DVD学習

 太我会では、会員の練習の様子を撮影してDVDで配布するという試みを始めている。それは個別に行われ、自分の番になったら先生の奥様が撮影して下さるわけである。


 私の所属する杉並教室は先生のご自宅から遠いこともあって撮影はまだ行われていなかったのだが、先日新百合ヶ丘教室に参加したところ、私の分の撮影が行われた。驚いたことに、二時間撮影しっぱなしである。撮影も大変じゃないかと思う。


 自分の姿を見るのは、嫌なものである。で、とりあえず気づいたのは、走圏時の外側の足の使い方。これは先生にずっと注意されてきたのだが直らなかった欠点だ。映像を見て一目瞭然、ひどいものである。やってはいけないということをモロにやっている。


 円周を歩くという意識がそうさせるのだろうが、外側の股関節がしっかり定まらないのだ。これじゃ先生は困るよなあ。右肩が上がる、というクセについてもよくわかった。


「三回注意して直らない欠点は放置する」という老師は多い。中国の伝統武術の先生はだいたいそんな感じだ。日本武道の世界でも、一昔前まではそうだった。


 先日、宮大工の方にお話を聞く機会があった。まだ30代半ばの大工さんで、師匠である棟梁は工務店の采配を息子に譲ったものの、まだ健在でおられるようだ。


 私よりひと回り以上若いその方でさえ、仕事を覚えるにはずいぶん苦労したという。


「仕事は教えてくれないし、できなくても怒られる。かといって、棟梁の仕事を見ていても怒られるんです」


 なんと、伝統武術より厳しい世界ではないだろうか。時には殴られることもあったそうだ。その棟梁に弟子入りした人は合計12人、しかし修行を終えて独立するところまで続いたのはたった二人だったそうだ。
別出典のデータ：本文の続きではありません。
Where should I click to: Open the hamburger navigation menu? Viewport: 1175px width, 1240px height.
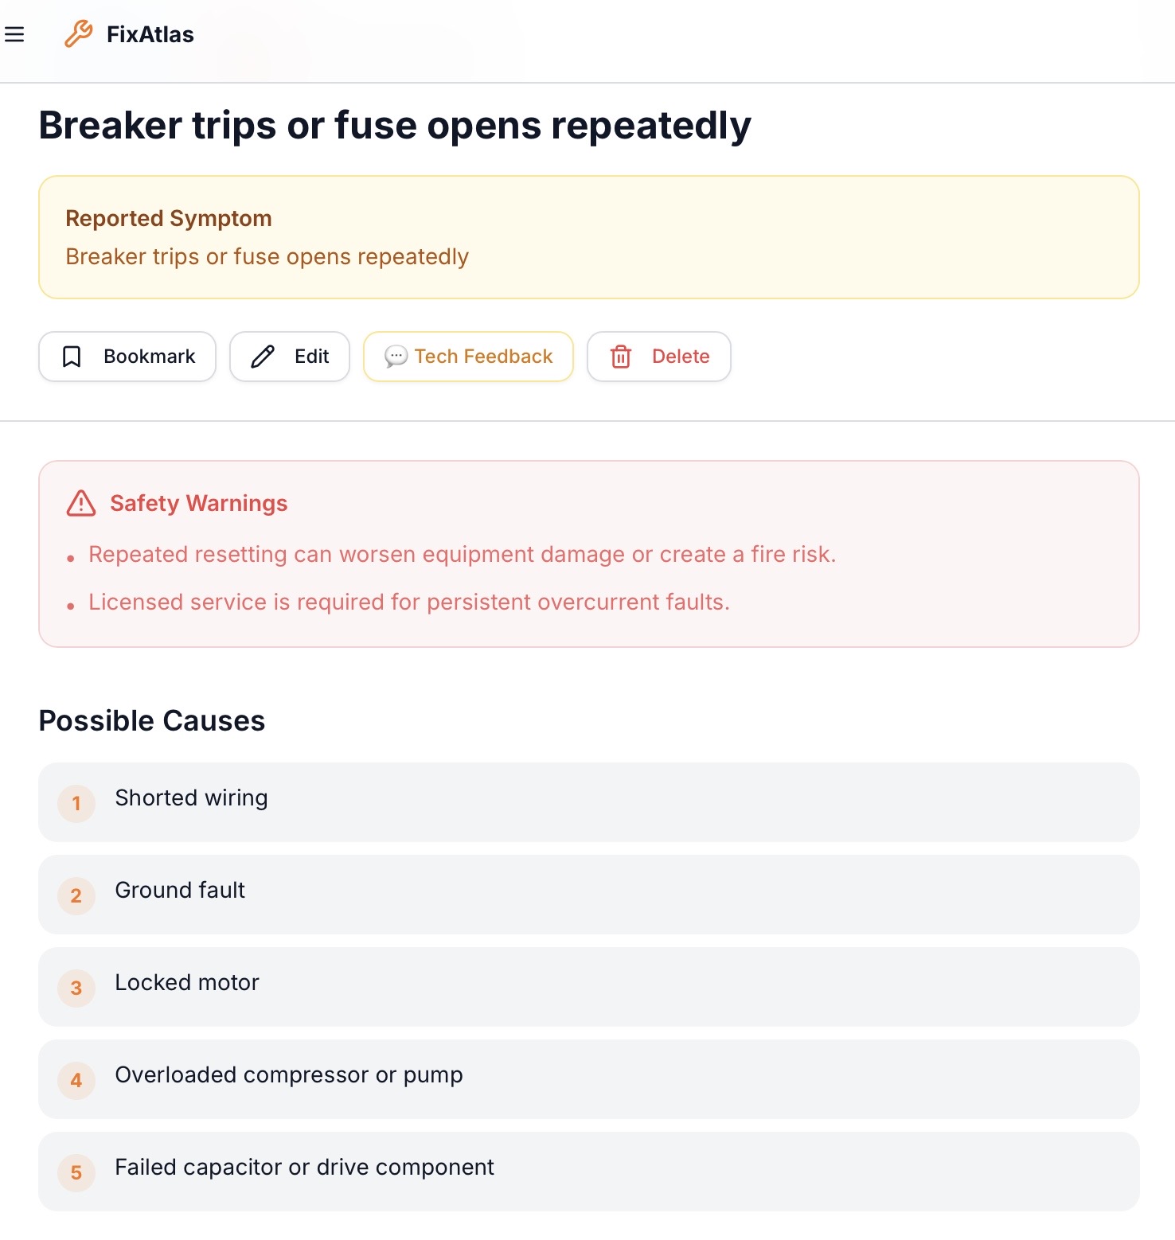pos(14,34)
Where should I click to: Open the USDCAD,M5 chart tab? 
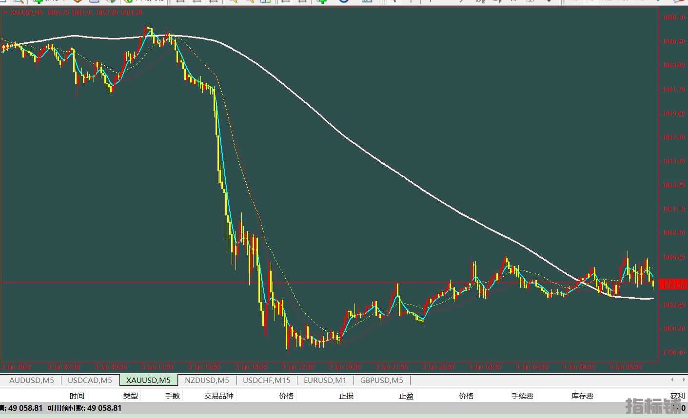(x=90, y=380)
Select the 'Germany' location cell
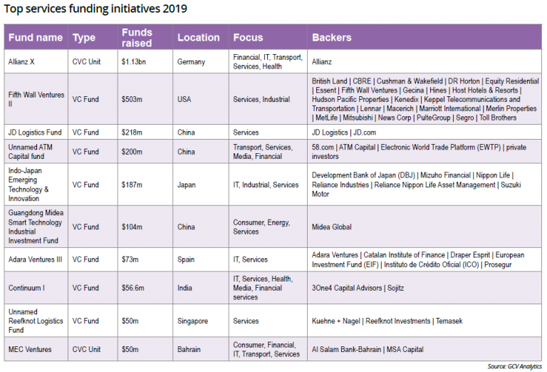Viewport: 547px width, 372px height. point(193,62)
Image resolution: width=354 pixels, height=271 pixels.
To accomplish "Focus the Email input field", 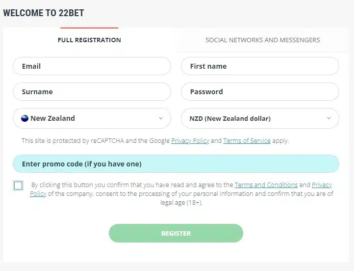I will (x=92, y=66).
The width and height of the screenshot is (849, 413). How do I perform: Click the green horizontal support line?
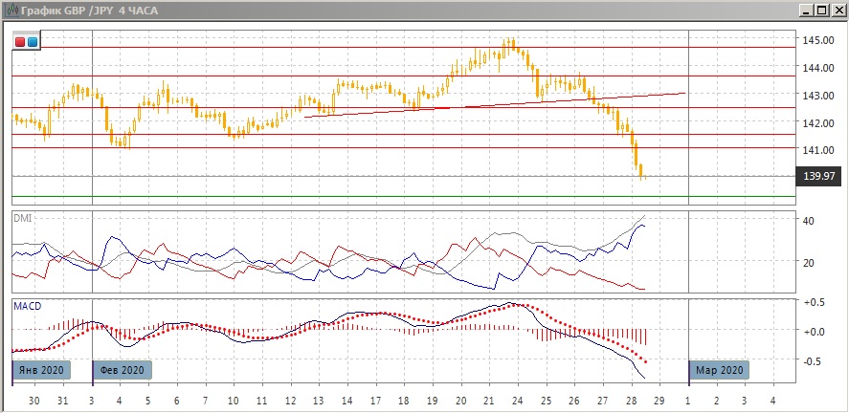coord(383,197)
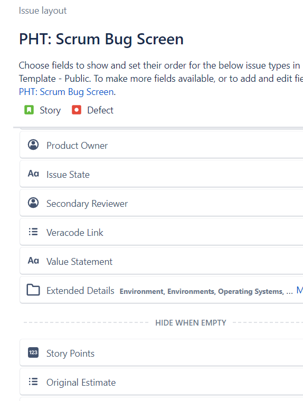303x401 pixels.
Task: Select the Original Estimate field row
Action: [162, 382]
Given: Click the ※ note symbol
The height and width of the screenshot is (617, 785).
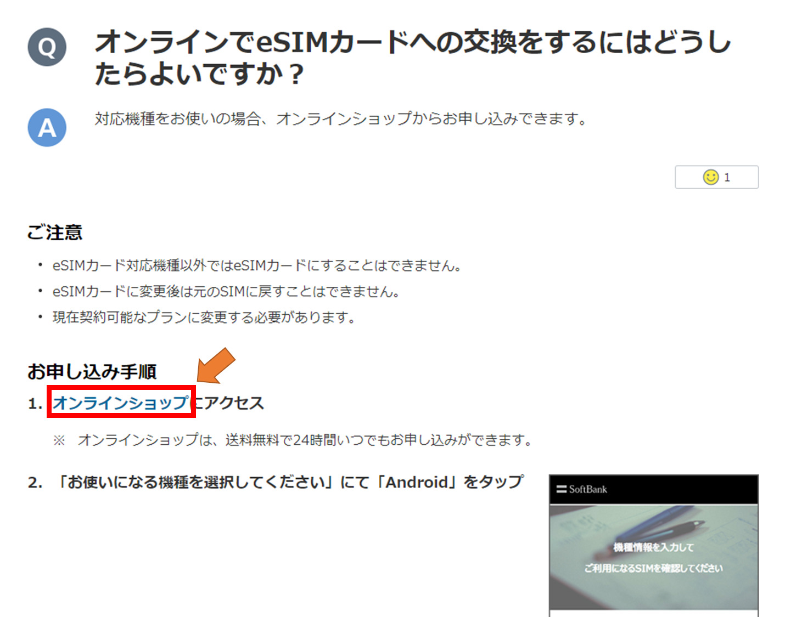Looking at the screenshot, I should tap(59, 440).
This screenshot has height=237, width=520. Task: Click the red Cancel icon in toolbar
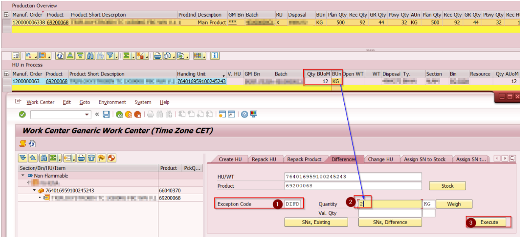137,114
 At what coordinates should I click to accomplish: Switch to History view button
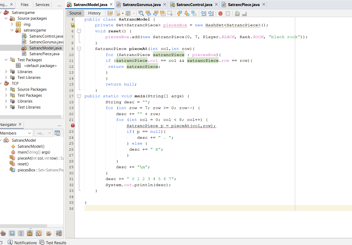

しかも三年や五年ではなく、十三年かかったという。それだけ、伝えるべきもの、学ぶものが多い世界なのだ。


 今回、いただいたDVDを見ながら、太我会のありがたさを痛感した。本当に手取り足取り教えてもらえる。走圏に関しては、三回どころか、もう数百回は同じところを直されているんじゃないだろうか。それでも直らないので、先生は業を煮やしてDVD撮影までしてくれるわけである。


 あれだけ注意されても理解できず、直せなかった欠点だが、映像を見れば一目瞭然、どこが悪いのか一瞬でわかった。おかげで少しは改善されるのではないだろうか。


 この春から体調が下降気味であまり練習できていないが、せっかくここまでしてもらえるのだから、教えられたことは覚え、指摘された欠点はできるだけ直していきたいと思う。